More than 369 Lebanese have died since the fighting began on July 12, almost all of them non-combatants. Twenty Israeli combat personnel have died and 17 Israeli civilians have been killed.

Israel has ruled out a large-scale re-invasion of Lebanon but says it will carry out "pinpoint" incursions to locate and destroy Hezbollah positions.

The leader of Hezbollah, Sheik Hassan Nasrallah, said yesterday that Israeli attacks in south Lebanon will not prevent the guerilla group from firing missiles into northern Israel.

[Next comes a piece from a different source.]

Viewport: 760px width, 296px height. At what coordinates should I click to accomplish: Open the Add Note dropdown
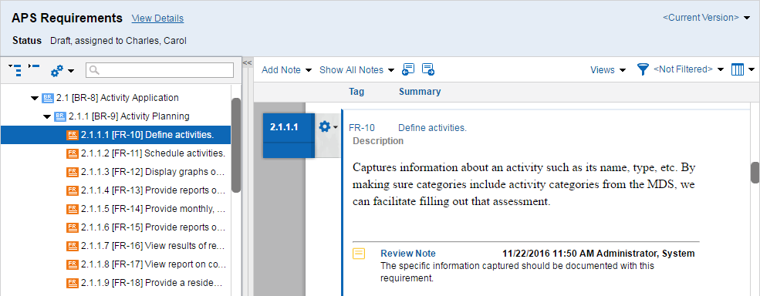286,70
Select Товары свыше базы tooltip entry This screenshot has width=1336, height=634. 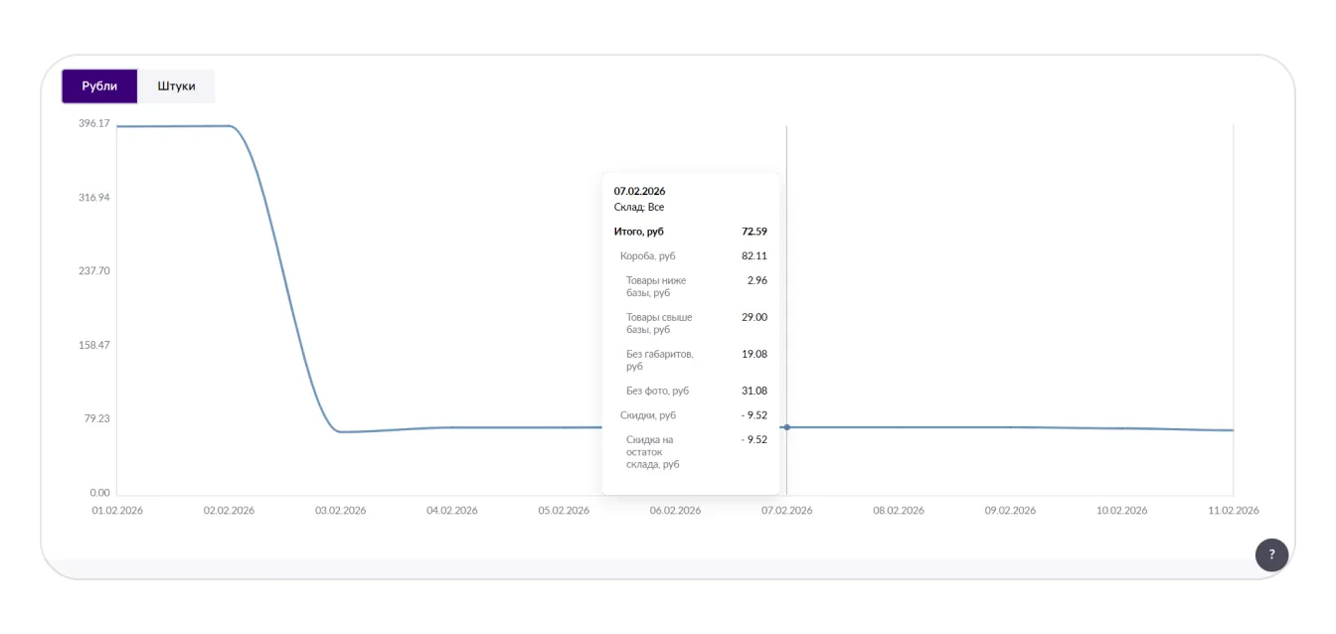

"Any Israeli incursion will not have political results unless it achieves any of the announced goals, most importantly to stop the bombardment of Zionist settlements … and I assure you that this goal will not be achieved," he told a Lebanese newspaper.

Hezbollah says it will not halt its fire until Israel in turn agrees to cease its bombardment of Lebanon and to negotiate a prisoner exchange.

The violence broke out after a Hezbollah border raid killed eight Israeli soldiers and captured two. Lebanon's Foreign Minister said yesterday that the two captured Israeli soldiers "are OK and in good health".

"I was basing it on what Hezbollah leader Sheik Hassan Nasrallah said," the minister, Fawzi Salloukh, said. "So let the United Nations or another friendly party come to Lebanon and start the negotiations [for a swap]."

On Sunday the Israeli Defence Force said that its troops had in turn captured two Hezbollah fighters in fighting at the border.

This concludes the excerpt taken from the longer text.